### Record set:
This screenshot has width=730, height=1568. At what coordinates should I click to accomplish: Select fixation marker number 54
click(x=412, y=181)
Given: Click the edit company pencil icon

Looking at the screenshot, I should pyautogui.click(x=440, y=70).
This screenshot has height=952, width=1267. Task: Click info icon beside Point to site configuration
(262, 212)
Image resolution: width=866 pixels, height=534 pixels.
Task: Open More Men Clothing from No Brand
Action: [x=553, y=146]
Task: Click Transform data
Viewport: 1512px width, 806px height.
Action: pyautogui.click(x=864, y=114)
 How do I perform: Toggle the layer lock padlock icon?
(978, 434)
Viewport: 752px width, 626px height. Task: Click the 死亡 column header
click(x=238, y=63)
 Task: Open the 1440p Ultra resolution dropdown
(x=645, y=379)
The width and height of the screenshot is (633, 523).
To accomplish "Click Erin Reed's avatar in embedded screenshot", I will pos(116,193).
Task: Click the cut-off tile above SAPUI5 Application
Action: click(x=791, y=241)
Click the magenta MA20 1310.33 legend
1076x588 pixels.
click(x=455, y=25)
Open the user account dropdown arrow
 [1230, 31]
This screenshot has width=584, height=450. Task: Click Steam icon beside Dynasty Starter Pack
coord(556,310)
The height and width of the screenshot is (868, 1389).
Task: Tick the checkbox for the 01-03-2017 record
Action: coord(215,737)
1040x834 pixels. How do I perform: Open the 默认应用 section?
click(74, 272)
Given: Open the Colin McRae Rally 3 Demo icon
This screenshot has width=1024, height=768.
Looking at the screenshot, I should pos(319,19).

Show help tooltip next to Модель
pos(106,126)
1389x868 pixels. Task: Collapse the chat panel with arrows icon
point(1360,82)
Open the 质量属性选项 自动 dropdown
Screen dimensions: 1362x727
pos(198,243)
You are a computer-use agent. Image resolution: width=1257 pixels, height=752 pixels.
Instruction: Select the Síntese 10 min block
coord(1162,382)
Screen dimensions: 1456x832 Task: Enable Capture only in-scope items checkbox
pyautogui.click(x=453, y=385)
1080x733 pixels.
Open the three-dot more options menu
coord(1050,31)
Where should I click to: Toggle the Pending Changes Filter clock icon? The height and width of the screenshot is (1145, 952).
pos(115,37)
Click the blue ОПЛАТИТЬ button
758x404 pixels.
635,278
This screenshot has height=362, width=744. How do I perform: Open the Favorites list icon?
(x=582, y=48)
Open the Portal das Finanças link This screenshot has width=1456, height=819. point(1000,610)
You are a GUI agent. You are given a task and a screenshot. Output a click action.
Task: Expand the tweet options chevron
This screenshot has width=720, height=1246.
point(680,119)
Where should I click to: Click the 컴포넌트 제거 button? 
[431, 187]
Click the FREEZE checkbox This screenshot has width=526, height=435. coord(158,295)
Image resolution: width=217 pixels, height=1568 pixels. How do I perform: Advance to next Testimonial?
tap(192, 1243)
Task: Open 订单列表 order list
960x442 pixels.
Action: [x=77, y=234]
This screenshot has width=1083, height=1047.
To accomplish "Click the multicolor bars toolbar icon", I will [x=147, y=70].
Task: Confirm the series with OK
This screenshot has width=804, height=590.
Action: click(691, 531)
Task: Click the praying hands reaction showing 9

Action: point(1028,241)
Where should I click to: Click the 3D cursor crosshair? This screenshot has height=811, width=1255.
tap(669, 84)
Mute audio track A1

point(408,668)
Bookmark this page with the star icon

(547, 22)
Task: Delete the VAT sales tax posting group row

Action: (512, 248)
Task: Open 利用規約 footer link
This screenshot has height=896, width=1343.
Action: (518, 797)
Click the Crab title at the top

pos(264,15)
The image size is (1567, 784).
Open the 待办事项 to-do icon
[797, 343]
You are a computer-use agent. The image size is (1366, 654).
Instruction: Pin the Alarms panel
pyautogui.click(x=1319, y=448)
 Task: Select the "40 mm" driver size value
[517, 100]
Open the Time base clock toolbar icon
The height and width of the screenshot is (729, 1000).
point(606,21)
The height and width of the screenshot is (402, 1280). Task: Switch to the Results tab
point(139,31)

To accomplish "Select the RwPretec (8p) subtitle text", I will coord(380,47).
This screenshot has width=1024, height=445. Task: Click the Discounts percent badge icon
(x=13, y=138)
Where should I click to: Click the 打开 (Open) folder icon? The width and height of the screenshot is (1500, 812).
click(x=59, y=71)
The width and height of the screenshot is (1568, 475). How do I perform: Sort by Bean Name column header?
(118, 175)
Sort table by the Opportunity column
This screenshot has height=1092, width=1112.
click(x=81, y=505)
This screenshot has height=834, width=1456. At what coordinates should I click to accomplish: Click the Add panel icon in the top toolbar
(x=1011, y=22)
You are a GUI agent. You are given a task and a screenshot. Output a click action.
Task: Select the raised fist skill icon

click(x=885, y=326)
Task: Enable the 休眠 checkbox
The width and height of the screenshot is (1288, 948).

### Short exercise:
Reproduce verbatim the portion of the records that opens with their first line and closes with the line containing "should pyautogui.click(x=440, y=70).".

### The response:
This screenshot has width=730, height=1568. At what coordinates should I click to accomplish: Select fixation marker number 54
click(x=412, y=181)
Given: Click the edit company pencil icon

Looking at the screenshot, I should pyautogui.click(x=440, y=70).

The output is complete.